Let's set the stage, shall we? We find ourselves at a time (today), in a place (Western democracies), where culture wars rage heavily. Why? Because various factions can’t drop their feel-good ideologies, addicted as they are to their own righteousness. What do I mean, exactly? Remember, ladies and gentlemen, virtues are like the finest of wines: enjoy them too fervently, and soon you're the fool stumbling through the streets, insisting everyone else's company is just dragging you down.
Consider the ever-expanding bubble of ‘self-love’ infesting all of our timelines like digital kudzu. Who needs personal growth or accountability when you can just declare yourself perfect and sell your 'authenticity' as the new currency? The problem is, my friends, that the line between self-love and self-indulgence is as thin as paper and about as stable as a celebrity marriage. As delightful as it is to advocate for self-improvement, one can't help but notice the irony when everyone in the room claims to be an expert without any formal education, declaring that their lived experience trumps your accumulated knowledge or historical fact.

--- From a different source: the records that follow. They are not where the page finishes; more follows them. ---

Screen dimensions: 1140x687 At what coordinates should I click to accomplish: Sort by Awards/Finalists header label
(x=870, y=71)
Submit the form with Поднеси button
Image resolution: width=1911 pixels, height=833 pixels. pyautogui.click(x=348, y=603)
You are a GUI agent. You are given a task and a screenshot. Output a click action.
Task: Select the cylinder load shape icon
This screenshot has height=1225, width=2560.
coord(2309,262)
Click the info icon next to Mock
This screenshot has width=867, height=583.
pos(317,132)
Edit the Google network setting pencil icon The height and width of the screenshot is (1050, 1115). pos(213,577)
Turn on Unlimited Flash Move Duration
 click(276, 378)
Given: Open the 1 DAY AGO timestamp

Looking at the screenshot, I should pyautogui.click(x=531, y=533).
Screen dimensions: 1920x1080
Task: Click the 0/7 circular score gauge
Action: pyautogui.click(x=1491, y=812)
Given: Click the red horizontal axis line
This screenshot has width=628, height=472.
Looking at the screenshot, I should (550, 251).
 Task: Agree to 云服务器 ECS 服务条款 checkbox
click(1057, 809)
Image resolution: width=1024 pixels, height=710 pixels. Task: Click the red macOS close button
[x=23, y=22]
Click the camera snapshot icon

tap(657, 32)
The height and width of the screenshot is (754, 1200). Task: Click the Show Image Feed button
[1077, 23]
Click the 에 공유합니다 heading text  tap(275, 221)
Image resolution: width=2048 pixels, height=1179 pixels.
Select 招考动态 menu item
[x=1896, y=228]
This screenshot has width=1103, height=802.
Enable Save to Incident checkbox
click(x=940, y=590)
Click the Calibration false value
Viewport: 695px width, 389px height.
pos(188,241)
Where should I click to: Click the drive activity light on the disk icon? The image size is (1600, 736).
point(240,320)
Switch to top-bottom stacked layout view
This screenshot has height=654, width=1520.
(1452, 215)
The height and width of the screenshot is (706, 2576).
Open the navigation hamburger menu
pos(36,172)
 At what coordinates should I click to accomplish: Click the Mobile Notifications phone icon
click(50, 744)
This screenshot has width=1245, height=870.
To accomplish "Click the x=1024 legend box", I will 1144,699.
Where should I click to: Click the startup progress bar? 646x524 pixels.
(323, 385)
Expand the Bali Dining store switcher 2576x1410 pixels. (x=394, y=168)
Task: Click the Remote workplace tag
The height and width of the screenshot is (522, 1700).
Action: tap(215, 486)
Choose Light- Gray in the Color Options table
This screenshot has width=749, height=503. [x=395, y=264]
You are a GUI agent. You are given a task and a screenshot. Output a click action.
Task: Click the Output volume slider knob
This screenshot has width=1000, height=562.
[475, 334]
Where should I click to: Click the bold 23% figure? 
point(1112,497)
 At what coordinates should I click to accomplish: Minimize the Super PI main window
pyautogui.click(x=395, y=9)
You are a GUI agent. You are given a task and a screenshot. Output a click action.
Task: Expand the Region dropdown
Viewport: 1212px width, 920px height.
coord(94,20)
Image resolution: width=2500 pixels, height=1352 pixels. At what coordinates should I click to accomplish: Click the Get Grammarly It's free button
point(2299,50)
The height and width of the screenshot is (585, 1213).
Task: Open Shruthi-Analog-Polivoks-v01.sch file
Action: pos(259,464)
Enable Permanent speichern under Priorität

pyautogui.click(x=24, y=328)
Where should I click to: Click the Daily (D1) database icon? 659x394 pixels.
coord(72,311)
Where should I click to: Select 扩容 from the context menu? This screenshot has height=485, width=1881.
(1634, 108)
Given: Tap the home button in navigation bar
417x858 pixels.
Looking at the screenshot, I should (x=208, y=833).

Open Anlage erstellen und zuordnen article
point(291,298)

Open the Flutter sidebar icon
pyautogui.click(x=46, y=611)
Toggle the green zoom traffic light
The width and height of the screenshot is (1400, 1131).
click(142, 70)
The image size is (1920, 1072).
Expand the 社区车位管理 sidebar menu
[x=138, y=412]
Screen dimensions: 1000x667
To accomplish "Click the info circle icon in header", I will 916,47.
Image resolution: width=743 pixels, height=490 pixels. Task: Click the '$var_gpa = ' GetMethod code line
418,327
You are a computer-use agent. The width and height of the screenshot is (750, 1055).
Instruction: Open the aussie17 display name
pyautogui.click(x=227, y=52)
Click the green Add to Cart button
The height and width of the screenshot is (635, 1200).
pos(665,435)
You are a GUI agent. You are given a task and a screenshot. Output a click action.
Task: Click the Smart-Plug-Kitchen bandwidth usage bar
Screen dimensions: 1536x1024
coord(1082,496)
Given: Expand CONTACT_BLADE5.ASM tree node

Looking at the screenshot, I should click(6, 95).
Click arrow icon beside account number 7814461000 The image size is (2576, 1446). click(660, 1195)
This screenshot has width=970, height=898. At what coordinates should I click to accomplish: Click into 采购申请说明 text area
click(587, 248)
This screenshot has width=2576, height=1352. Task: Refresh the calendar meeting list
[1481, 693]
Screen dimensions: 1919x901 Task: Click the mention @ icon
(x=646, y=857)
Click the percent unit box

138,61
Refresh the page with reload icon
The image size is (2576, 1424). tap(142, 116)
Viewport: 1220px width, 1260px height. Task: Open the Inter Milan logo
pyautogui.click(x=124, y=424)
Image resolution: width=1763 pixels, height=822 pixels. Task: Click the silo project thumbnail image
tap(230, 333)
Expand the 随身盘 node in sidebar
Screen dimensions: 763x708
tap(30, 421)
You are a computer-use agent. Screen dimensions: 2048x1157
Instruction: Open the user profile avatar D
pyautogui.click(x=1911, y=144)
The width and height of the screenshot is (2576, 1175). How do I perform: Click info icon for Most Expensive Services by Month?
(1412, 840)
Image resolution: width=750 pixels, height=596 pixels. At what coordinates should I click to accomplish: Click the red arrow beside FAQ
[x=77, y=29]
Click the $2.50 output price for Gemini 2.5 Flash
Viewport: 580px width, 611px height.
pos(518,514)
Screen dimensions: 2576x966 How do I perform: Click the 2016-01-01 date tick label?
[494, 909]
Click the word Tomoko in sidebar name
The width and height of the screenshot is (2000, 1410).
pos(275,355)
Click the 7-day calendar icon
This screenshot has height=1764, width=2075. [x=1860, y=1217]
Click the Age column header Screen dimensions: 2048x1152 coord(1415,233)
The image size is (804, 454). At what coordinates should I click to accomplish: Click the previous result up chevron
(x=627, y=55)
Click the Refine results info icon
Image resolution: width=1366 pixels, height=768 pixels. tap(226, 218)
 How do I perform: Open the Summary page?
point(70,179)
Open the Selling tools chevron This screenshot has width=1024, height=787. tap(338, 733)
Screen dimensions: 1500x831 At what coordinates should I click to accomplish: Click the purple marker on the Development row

Next, we march onto the battleground of climate change, where textbooks and personal agendas frequently clash. It goes like this: pontificate about saving the Earth, but ensure you’ve booked that extravagant eco-tourism trip that involves a long-haul flight, more environmentally friendly only because you tagged it #EcoWarrior on your Instagram. Between private jets and mega-mansions, the clatter of silver spoons is deafening, but who could argue with a million-dollar donation offsetting your kilo-ton carbon footprint? Pretty helpful that righteousness makes you prance around as if every solution just needs another bureaucratic layer, however ineffective—that's bound to save the world.
Education, too, finds itself not unscathed by this phenomenon. More and more campuses are turning into echo chambers where critical thinking, once a fundamental pillar, is overshadowed by ideological purity tests stricter than a semester at West Point. Offer an argument against the popular sentiment of the day, and you might as well be writing your own expulsion papers. Why face facts when, instead, you can demand them—and anyone who disagrees with you—to pack up and leave your safe space?
Let's not ignore the media empires, the bastions of ‘truth’ selling their delightful flavors of bias, each convinced their narrative is the panacea for the masses’ ignorance. The nonstop loop of confirmatory biases satisfyingly assures its viewers that they are indefinitely right and any contraposition to their argument is another daft viewpoint afloat on a sea of dangerous misinformation. This media makes sure their consumers not only stay conveniently misinformed but, just like customers to a suited candy man, come back for more and nod their heads in sage agreement to every spoon-fed notion.
All of this clinging to their high supplies leads to an intriguing paradox; we are more connected than ever through technology, but the divide between various viewpoints has grown exponentially. Ironic, isn't it? For those raising the banner of unity and connection through digital threads, it seems lost in translation as if throwing their proclamations into an echo-laden void. What's a worldview worth if it never comes down from its pedestal to meet reality on common ground?
Look around and it becomes apparent that most of what we see unfolding today isn’t just a trend but a spectacle. Pick a side, defend your post with righteous indignation dressed as value, and whatever you do, don’t question what’s in that syringe of dogma or else you’re just a stitch in this cynically wove tapestry. Try as they might to guide society with misguided principles cloaked in the guise of advancement, they’d do well to heed their own advice: stay off their own supply.